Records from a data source
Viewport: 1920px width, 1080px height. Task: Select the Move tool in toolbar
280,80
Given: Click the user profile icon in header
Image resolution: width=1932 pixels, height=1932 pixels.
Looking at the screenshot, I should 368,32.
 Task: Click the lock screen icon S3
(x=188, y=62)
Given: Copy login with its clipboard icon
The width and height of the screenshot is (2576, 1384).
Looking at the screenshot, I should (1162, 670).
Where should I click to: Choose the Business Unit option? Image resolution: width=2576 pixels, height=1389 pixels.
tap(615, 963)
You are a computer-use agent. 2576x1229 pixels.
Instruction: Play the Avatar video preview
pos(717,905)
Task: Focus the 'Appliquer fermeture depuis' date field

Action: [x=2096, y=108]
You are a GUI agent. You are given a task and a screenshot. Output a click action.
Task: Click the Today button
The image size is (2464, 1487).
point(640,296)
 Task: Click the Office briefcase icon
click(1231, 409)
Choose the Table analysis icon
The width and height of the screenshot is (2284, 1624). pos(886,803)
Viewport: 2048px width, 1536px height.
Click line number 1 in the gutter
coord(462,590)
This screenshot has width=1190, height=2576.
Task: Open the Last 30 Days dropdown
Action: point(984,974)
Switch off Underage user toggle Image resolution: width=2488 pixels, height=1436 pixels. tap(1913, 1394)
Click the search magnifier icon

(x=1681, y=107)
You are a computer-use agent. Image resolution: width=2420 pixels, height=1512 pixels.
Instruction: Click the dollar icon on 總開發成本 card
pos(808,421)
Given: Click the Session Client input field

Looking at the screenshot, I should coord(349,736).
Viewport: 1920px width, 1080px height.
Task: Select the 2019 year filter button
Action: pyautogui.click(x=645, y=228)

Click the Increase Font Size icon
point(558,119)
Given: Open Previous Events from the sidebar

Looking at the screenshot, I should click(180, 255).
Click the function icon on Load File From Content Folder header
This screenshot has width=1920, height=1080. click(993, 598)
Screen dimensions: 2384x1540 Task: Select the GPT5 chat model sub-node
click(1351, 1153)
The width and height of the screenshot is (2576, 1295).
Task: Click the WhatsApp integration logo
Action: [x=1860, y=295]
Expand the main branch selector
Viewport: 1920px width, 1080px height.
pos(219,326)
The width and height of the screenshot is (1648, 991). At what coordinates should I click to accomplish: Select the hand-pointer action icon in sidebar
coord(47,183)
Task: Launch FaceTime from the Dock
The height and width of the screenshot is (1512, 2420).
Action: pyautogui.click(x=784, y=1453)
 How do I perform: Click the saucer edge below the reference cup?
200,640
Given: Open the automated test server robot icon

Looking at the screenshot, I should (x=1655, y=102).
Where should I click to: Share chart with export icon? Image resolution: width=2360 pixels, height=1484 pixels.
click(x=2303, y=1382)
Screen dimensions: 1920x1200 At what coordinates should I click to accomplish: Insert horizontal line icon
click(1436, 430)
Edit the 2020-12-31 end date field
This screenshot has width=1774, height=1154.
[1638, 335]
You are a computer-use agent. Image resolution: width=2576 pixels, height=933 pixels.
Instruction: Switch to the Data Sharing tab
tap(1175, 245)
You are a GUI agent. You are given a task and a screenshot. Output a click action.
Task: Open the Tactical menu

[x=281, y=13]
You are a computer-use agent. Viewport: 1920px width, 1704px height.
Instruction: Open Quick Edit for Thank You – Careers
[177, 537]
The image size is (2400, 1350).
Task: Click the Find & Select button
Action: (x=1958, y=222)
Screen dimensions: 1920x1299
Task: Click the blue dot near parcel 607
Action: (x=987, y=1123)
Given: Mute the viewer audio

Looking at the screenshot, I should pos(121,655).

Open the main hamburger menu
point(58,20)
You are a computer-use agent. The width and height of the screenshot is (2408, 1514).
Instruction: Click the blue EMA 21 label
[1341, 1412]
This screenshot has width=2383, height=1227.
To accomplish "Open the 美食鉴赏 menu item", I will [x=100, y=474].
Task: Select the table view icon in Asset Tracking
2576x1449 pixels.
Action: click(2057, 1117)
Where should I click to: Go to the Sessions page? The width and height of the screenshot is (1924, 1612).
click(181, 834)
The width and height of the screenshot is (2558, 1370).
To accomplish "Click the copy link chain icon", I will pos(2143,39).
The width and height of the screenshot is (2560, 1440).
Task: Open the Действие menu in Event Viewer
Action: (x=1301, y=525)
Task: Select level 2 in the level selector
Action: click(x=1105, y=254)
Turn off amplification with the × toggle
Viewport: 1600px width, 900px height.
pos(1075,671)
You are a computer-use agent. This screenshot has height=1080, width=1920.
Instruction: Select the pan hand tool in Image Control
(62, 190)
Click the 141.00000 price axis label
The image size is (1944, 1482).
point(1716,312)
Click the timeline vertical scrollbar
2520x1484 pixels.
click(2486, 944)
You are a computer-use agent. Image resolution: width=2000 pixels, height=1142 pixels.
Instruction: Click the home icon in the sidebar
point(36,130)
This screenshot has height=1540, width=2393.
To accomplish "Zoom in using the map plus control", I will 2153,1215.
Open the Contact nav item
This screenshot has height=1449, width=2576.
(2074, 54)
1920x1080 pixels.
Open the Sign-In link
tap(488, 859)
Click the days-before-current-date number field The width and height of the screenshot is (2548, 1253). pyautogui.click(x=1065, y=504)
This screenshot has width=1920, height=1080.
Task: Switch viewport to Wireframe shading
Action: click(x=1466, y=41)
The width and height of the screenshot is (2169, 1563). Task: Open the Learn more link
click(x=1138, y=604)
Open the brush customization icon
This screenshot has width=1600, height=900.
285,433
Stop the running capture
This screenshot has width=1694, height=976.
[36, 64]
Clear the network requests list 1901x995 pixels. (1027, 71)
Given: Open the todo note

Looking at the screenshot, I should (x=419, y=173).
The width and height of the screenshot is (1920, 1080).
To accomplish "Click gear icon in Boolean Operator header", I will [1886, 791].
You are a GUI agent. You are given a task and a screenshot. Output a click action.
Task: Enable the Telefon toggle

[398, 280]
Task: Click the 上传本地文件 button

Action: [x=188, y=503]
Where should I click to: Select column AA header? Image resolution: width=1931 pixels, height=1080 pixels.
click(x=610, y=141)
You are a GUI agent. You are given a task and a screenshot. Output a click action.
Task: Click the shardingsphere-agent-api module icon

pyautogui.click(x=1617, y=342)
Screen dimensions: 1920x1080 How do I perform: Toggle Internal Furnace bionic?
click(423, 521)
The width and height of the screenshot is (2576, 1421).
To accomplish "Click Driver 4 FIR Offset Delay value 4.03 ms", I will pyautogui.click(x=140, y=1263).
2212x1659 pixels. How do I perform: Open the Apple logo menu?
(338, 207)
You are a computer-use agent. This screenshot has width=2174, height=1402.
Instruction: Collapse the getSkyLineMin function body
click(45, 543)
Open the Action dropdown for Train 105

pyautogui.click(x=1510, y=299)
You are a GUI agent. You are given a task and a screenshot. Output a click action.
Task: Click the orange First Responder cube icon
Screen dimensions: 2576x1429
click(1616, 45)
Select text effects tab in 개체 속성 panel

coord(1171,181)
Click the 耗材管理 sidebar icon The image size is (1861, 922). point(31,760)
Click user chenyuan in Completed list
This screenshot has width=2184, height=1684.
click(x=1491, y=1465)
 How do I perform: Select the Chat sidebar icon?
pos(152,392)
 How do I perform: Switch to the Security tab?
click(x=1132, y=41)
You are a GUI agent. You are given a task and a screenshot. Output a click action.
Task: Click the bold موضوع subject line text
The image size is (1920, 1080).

YOUR INSTRUCTIONS. Across all the records above, count the lines that contain "item" and reply with only the number.

ANSWER SECTION. 2